To insert entities via dragging:

  • Select a model entity in your folder. You now have a model canvas at your disposal.
  • Now select an entity from a folder and drag it to the model canvas (push the mouse button, but do not let go before you have dragged it).
  • Now you see the shape is added onto the canvas.
  • If the entity was already added to the model canvas, it will not be added again (default setting).

Link Entities to Shapes in the Model

We have created a model with entities on a canvas and we have entered entities in the repository (the folders of the cabinet).
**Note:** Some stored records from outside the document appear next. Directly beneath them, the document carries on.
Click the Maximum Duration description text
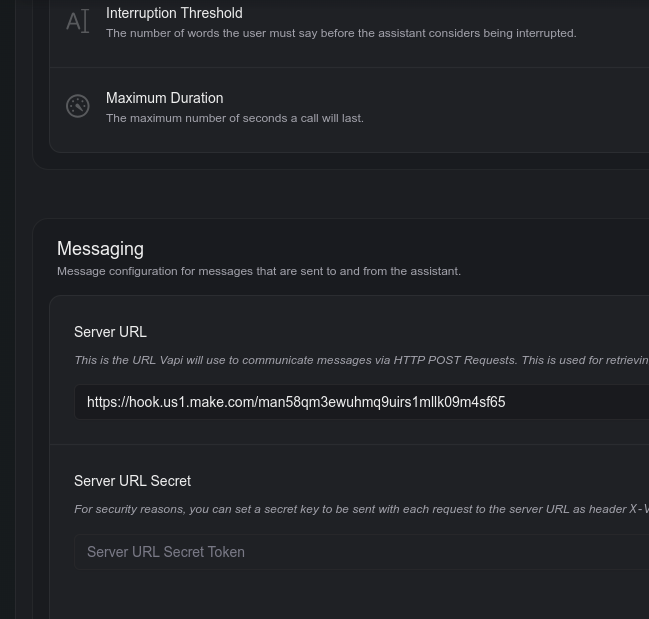 [x=235, y=118]
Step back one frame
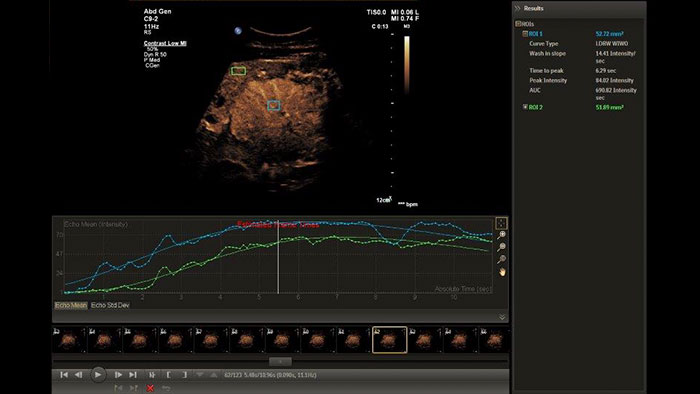 pos(79,375)
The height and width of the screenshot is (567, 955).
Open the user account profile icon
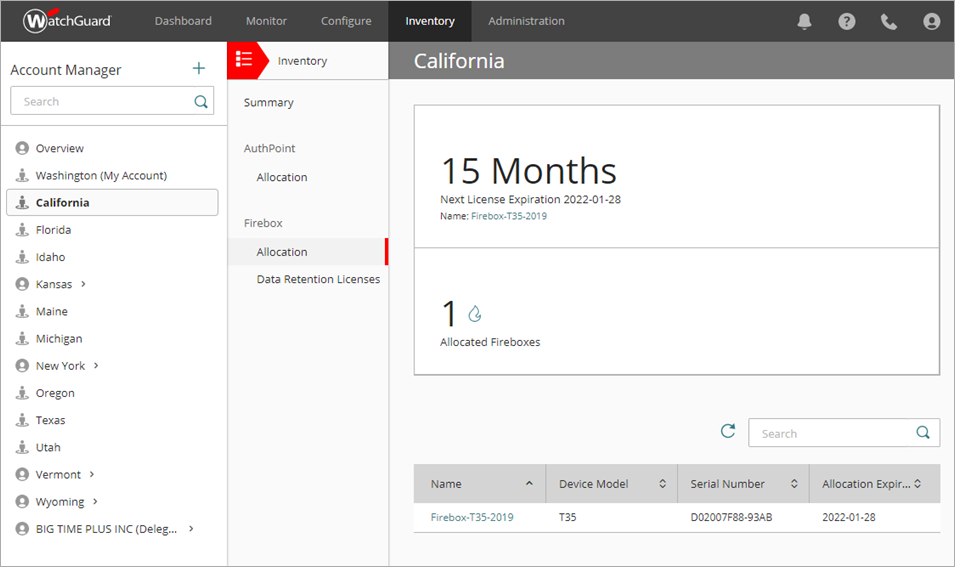point(932,21)
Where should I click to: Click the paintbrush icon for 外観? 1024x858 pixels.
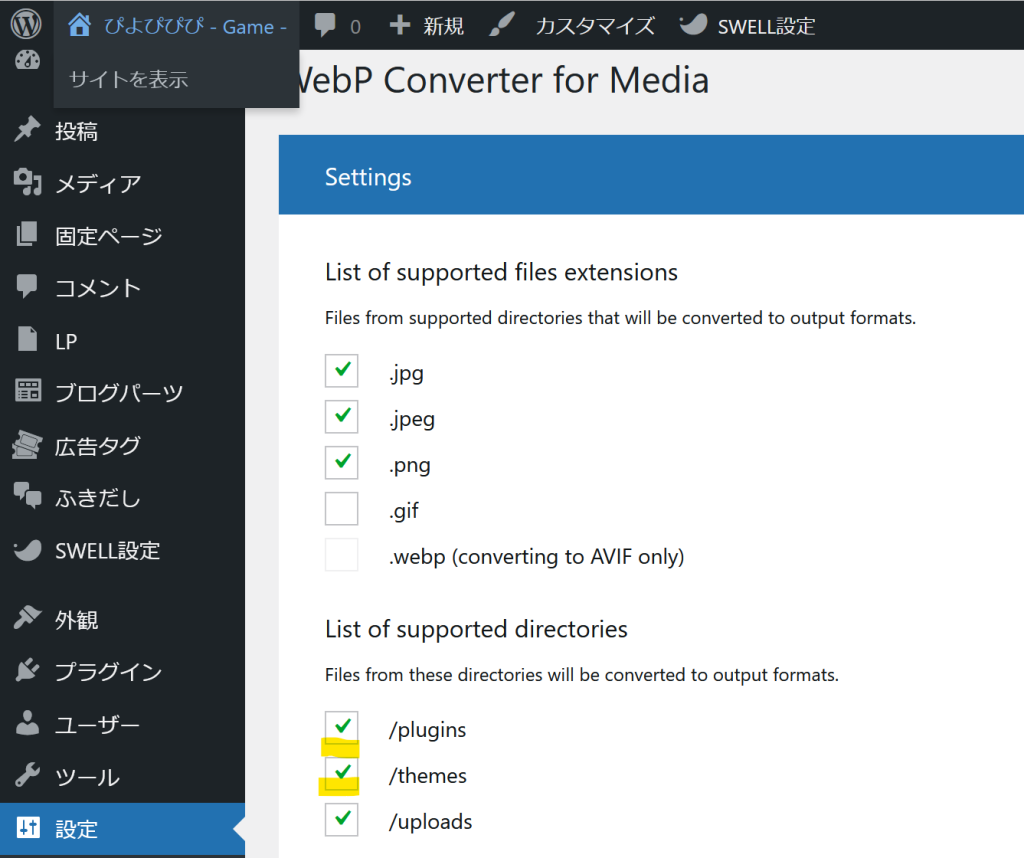click(27, 620)
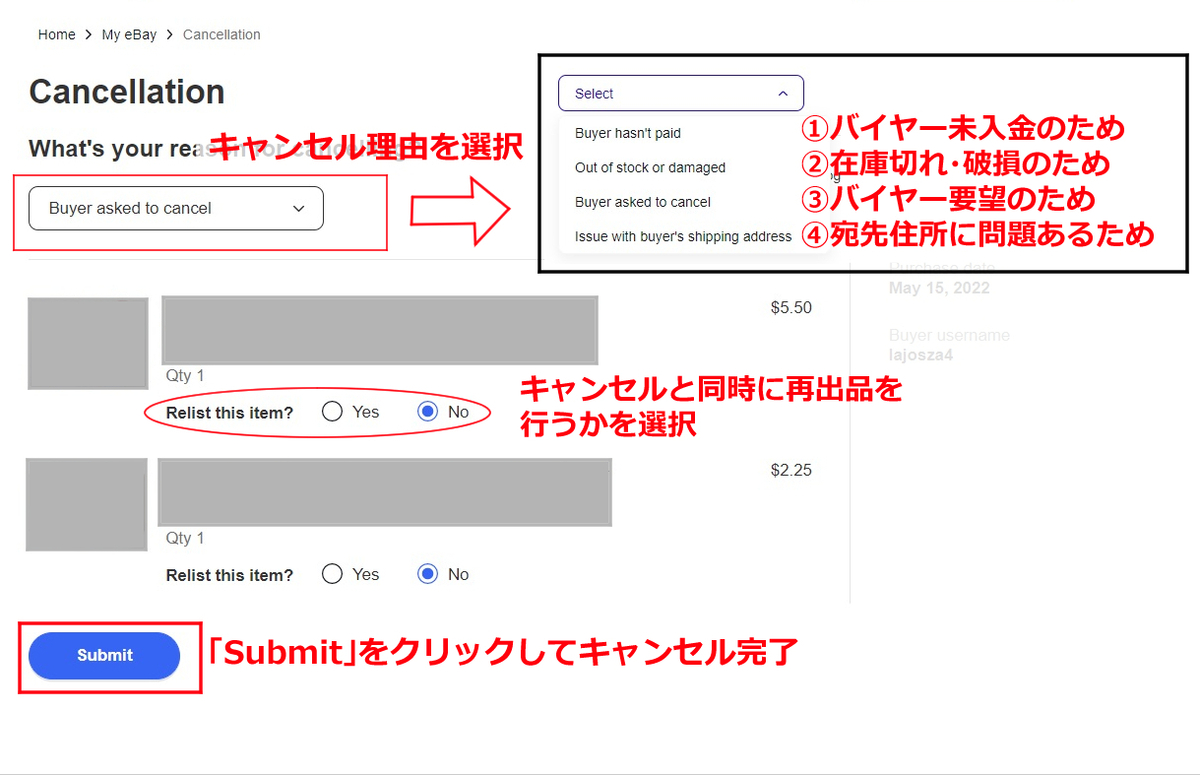The image size is (1200, 775).
Task: Click the Cancellation breadcrumb item
Action: point(221,34)
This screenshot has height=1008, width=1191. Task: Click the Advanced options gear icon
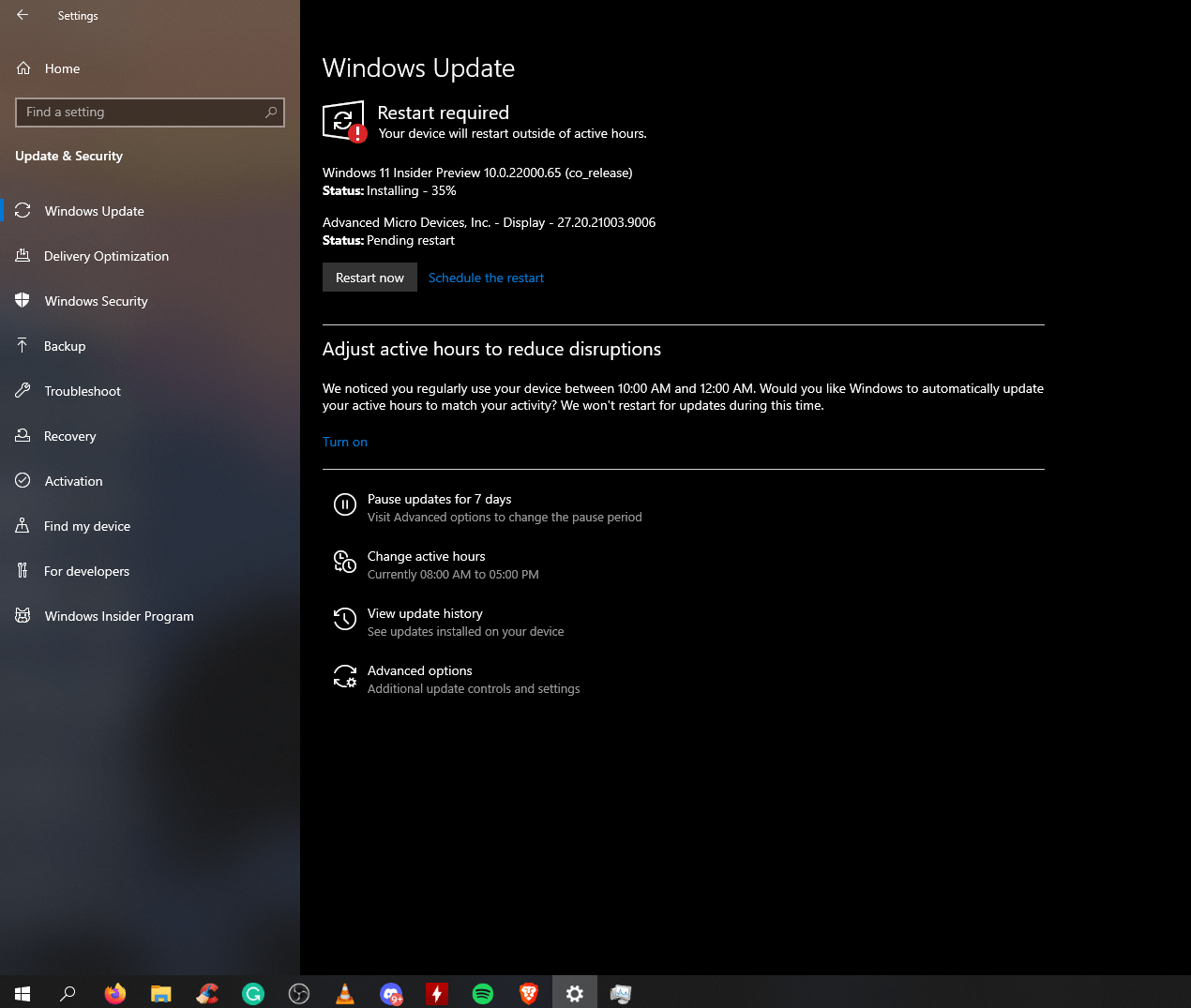click(345, 677)
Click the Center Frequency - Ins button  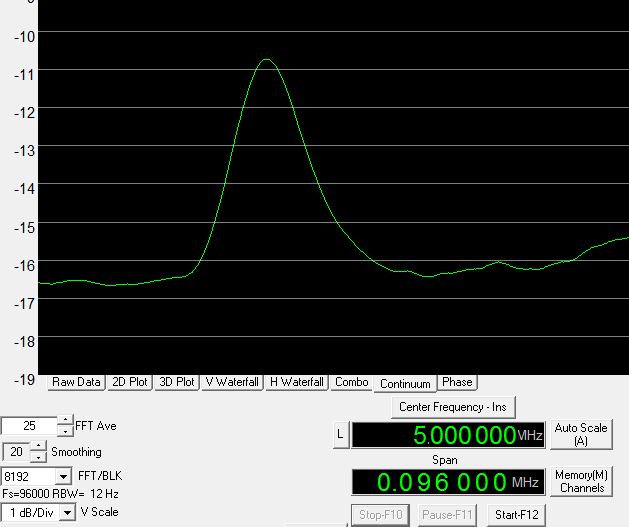[453, 407]
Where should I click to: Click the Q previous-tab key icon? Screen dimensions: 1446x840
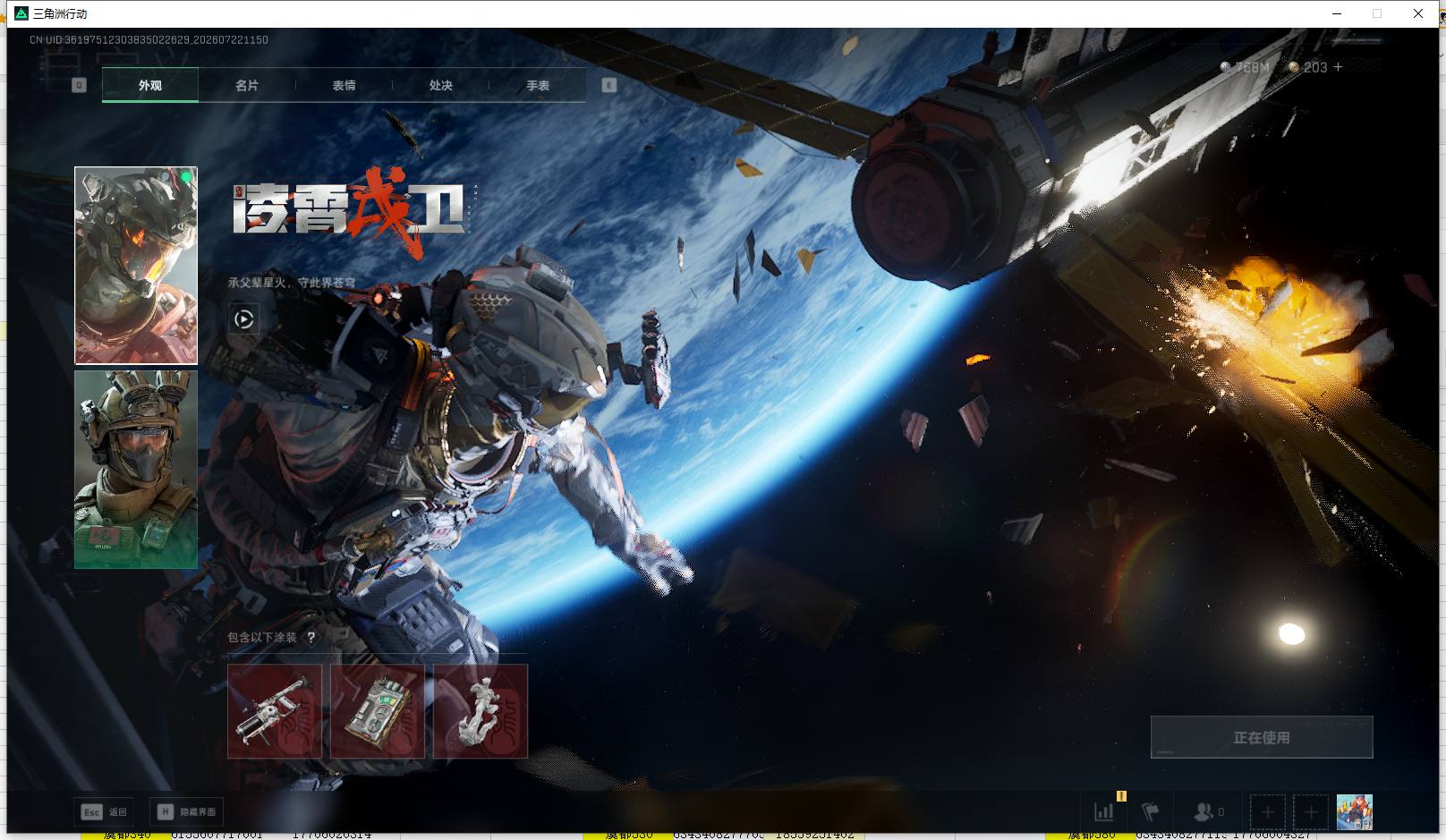click(x=79, y=85)
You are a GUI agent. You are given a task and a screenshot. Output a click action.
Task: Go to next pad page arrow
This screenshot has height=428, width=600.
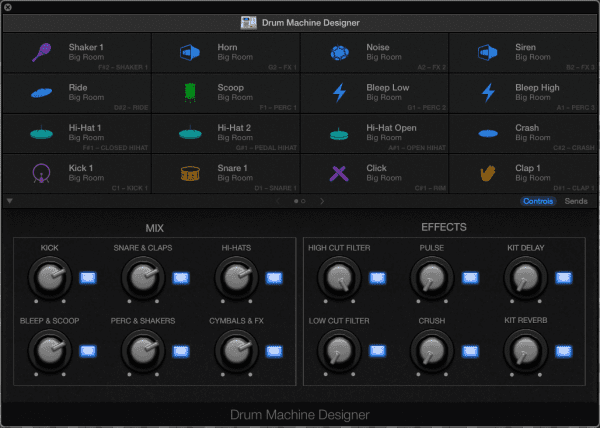(322, 201)
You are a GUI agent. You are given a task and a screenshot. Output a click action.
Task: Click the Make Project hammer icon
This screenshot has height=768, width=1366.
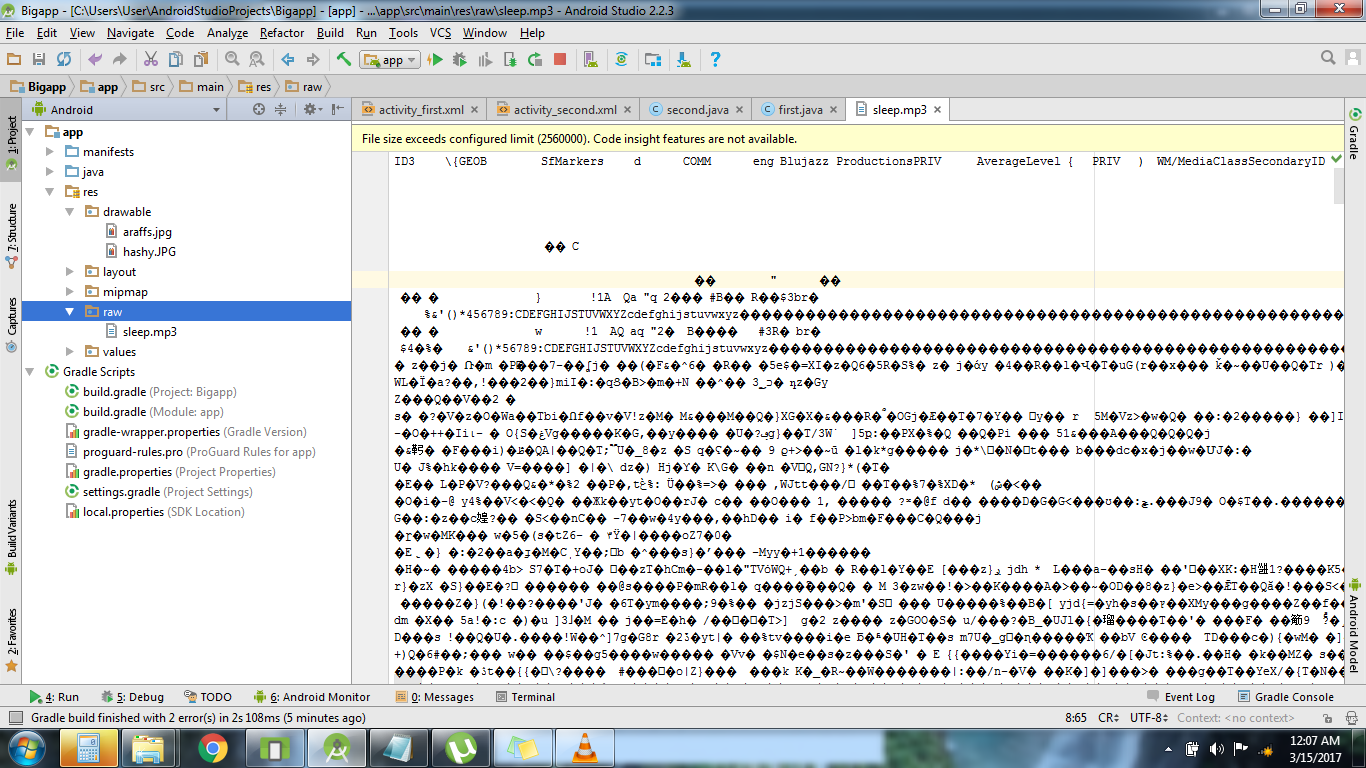[x=343, y=60]
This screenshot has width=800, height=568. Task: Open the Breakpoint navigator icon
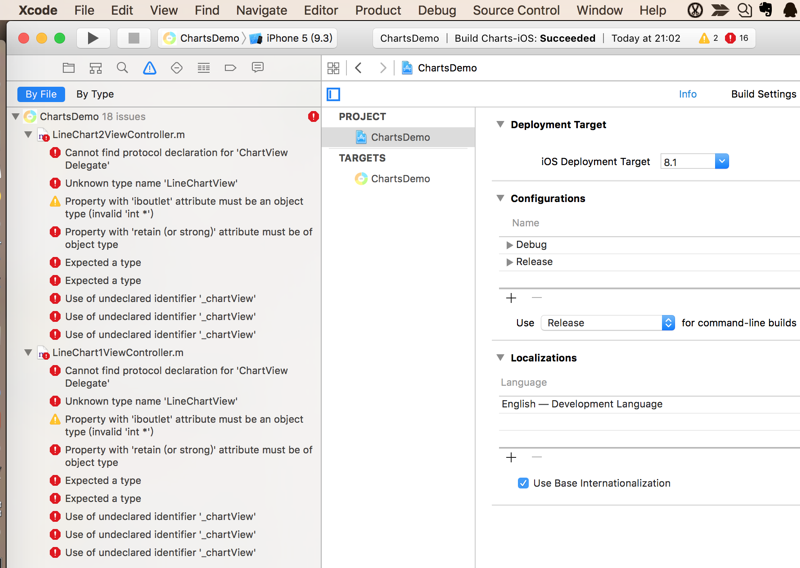[230, 68]
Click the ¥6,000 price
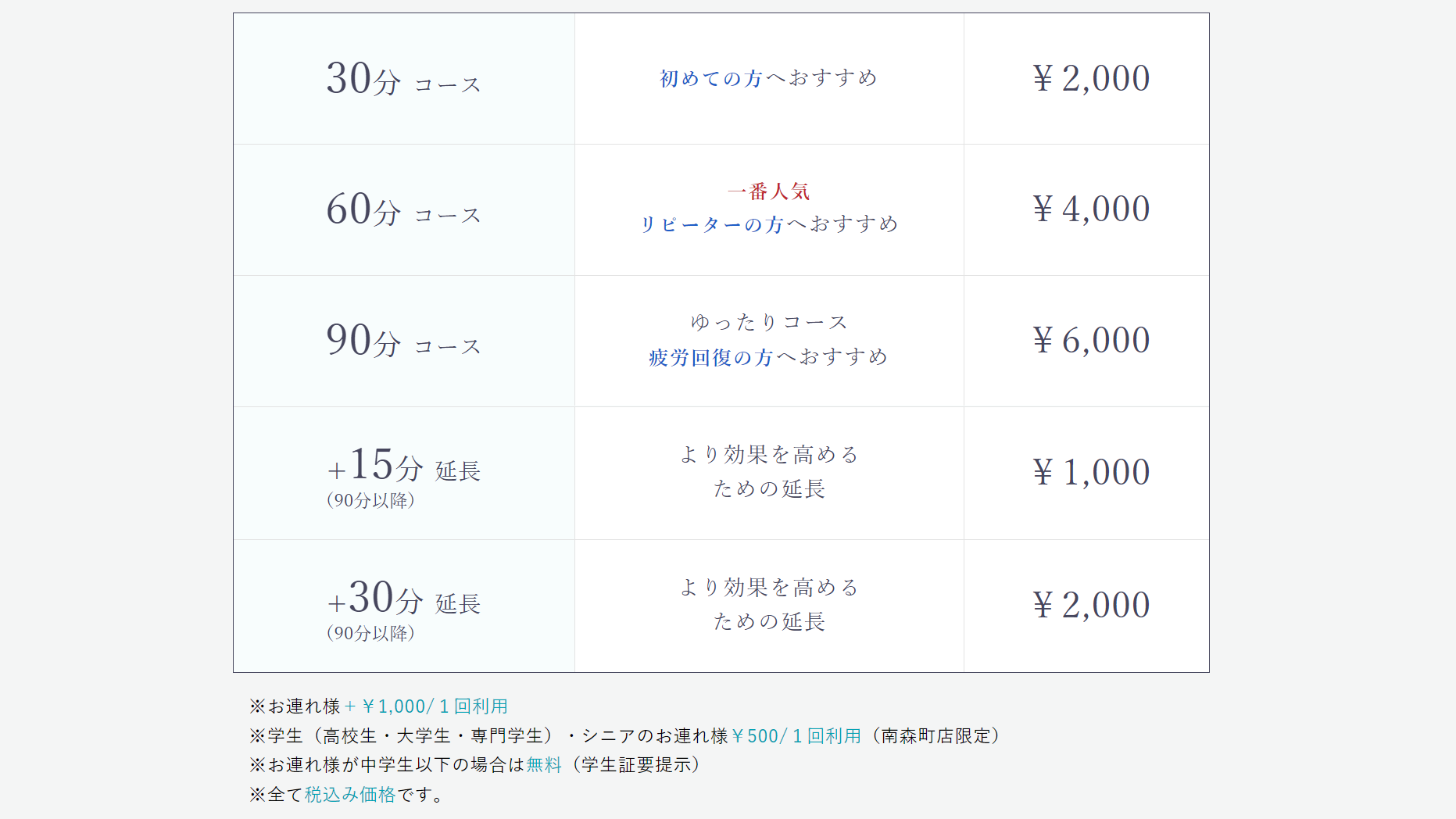The height and width of the screenshot is (819, 1456). pyautogui.click(x=1091, y=341)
Now we have to connect the two together.

To link the entities:

  • Select a shape on a model canvas
  • Expand the Shape Attributes TAB in the Inspector
  • Enter an VisualItem ID for the shape
  • Enter an EntityClass for the shape
  • Do a mouse over an entity in a folder to see the tooltip for that entity. It reveals its Entity Class Name and Entity ID (example tooltip: Actor(30100,Actor1,v0)

You are free not to link shapes on the canvas to entities in the repository. If you do link them, you can reuse the data from the entity in views, visual items and visualizations. So it is up to you what you do.

Setting up Relationships

To give a name to a connection:

  • Select a model in the folder
  • Expand the Connection Attributes panel in the Inspector
  • Click on the 3-line symbol (the menu icon) to place the panel at the top
  • Do a mouse over on a Connection
  • Click the black wheel icon
  • Enter text in the field connection text and press TAB
  • You now see text in the Connection on the model
  • Click the Save button to make sure you save your model

Check Setup of Shapes and Entities in the Model

If you want to check how well you have connected and linked the shapes to entities, you need to switch the mode in the playerbar from EDIT to NORMAL or PRESENTATION.

  • If you have not linked a shape to an entity Class, the shape will say "empty class name"
  • If you have not linked a shape to an entity ID, the shape will say "empty entity ID"
  • If you have not linked a shape to a known entity Class, the shape will say "unknown class name"
  • If you have used a different title for the linked entity than for the shape on the canvas the title of the shape will be colored blue and the default popup in Normal Model and Presentation Mode will show the original and the changed title.
  • If you have linked the shape correctly and did not use a different name, the name will be colored black

In this screenshot you see, for instance, that some shapes are NOT connected to any entity in the repository and that some shapes even do not have and Entity Class Name. So this picture is currently far from a usable model. Dragon1 in this helps you to create a usable model.